Allahuakbar... Allahuakbar
Allah Maha Besar... Allah Maha Besar
Suara Adzan Dzuhur telah dikumandangkan, terdengar lantang cetar membahana. Langit dan Bumi tertunduk runtuh mendengarnya, panggilan suci dari Sang Pemilik Semesta.
Umar pun sang murid Kyai Ahmad bergegas menuju Mesjid, tempat yang menyatukan umat Islam dimana pun mereka berada.
"Shaf lurus dan dirapatkan, karena meluruskan dan merapatkan bagian dari kesempurnaan Shalat," begitu ucap Imam Shalat memperingatkan makmun untuk tetap sempurna dalam segala hal terutama Shalat.
Terlihat Imam dan Makmum berpakaian seragam, terlilit kain sarung di tubuh mereka, menyatukan visi misi dengan Tuhan dan sesama manusia. Â
Shalat pun usai, Sang Kyai Ahmad berdzikir dan membacakan doa bersama serta tidak lupa nasehat untuk ummat.
"Katakanlah: "Sesungguhnya shalatku, ibadahku, hidupku, dan matiku hanyalah untuk Allah, Rabb sekalian alam, tiada sekutu bagi-Nya, dan demikianlah yang diperintahkan kepadaku dan aku adalah orang yang pertama-tama menyerahkan diri (kepada Allah)." (QS. Al-An'am: 162-163)
Begitu bunyi ayat yang disampaikan Kyai Ahmad, mengajarkan kita akan hakikat kehidupan, bahwa kita ini hanyalah milik Allah dan kembali kepada-Nya.
Perjuangan kita apapun itu tak lain dan tak bukan hanya dipersembahkan untuk Allah SWT.
Tiba-tiba terdengar dentuman senjata yang sangat keras memekak telinga, seakan-akan telinga ini hendak pecah, teriakan prajurit Belanda memanggil-manggil Kyai Ahmad.
"Kyai Ahmad keluar, mana Kyai Ahmad, keluar sekarang juga, jika tidak semua murid-muridmu mati di tempat."
Tidak tega melihat orang di sekeliling jadi korban, sang Kyai Ahmad pun maju tanpa rasa takut. Terlihat Umar sang murid menahan tangannya, dikuti Malik, Usman dan kawan-kawan lainnya.

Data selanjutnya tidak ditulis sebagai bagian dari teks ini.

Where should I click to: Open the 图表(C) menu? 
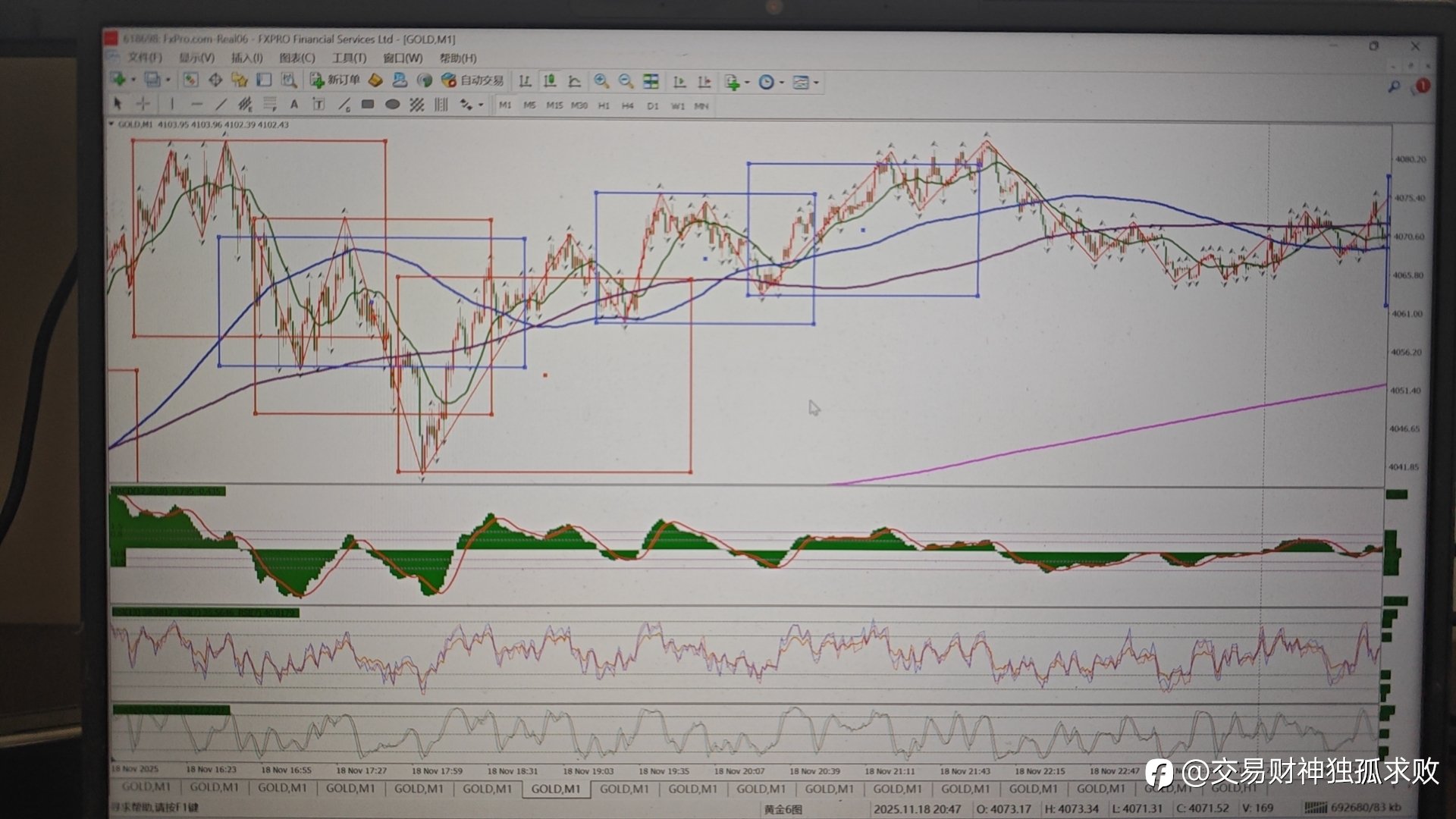(297, 58)
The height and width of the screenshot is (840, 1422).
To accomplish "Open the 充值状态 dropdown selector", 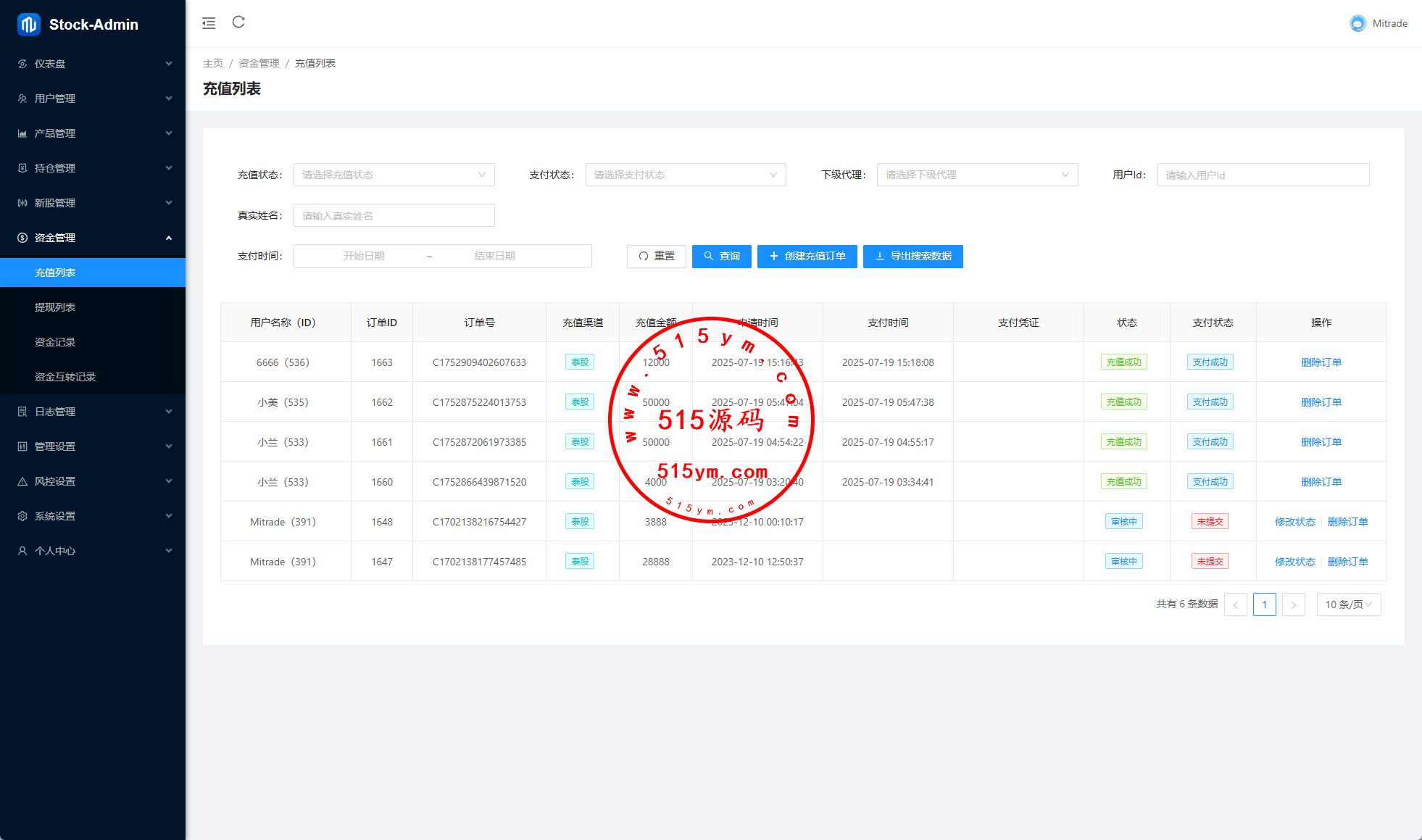I will pos(394,175).
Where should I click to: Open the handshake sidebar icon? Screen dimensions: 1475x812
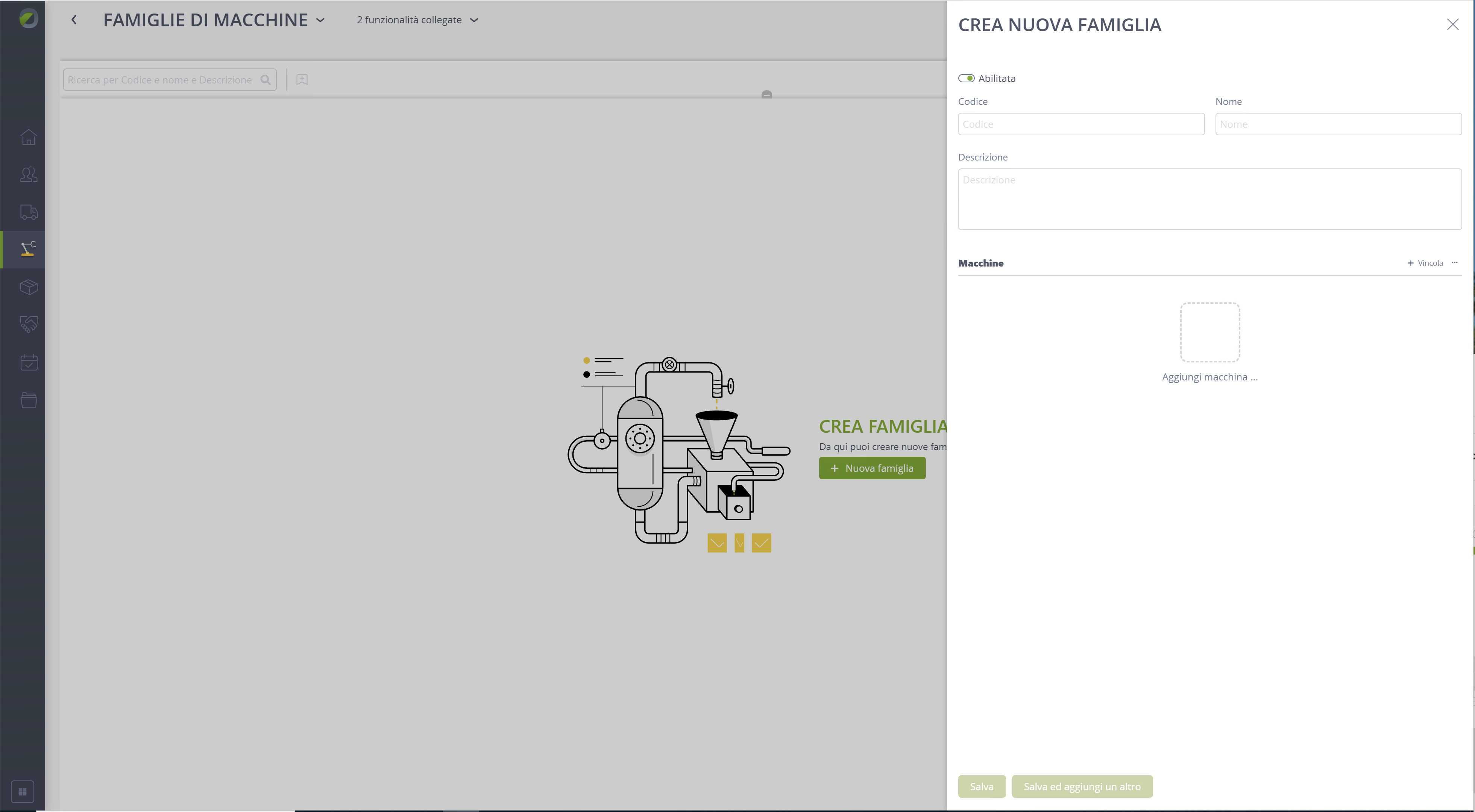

Umar yang dipercayai menjaga pesantren hanya melihat kaku, bersabar berhenti sejenak untuk tidak mati konyol di tangan senjata Belanda.
Kyai Ahmad langsung diseret dengan kedua tangannya terikat kuat. Dipukul dan dipalu. Seketika jalanan pun penuh debu-debu perjuangan oleh gesekan tubuh sang Kyai yang terseret, tak terdengar keluh kesah sang Kyai, mulutnya hanya terdengar sayutan-sayutan Ilahi, Allahuakbar...Allahuakbar... tiada kekuatan yang Maha Dahsyat selain daripada kekuatan Allah SWT.
Kepergian Kyai menjadi cambuk para santri untuk berjuang dan mengusir penjajah dari bumi pertiwi.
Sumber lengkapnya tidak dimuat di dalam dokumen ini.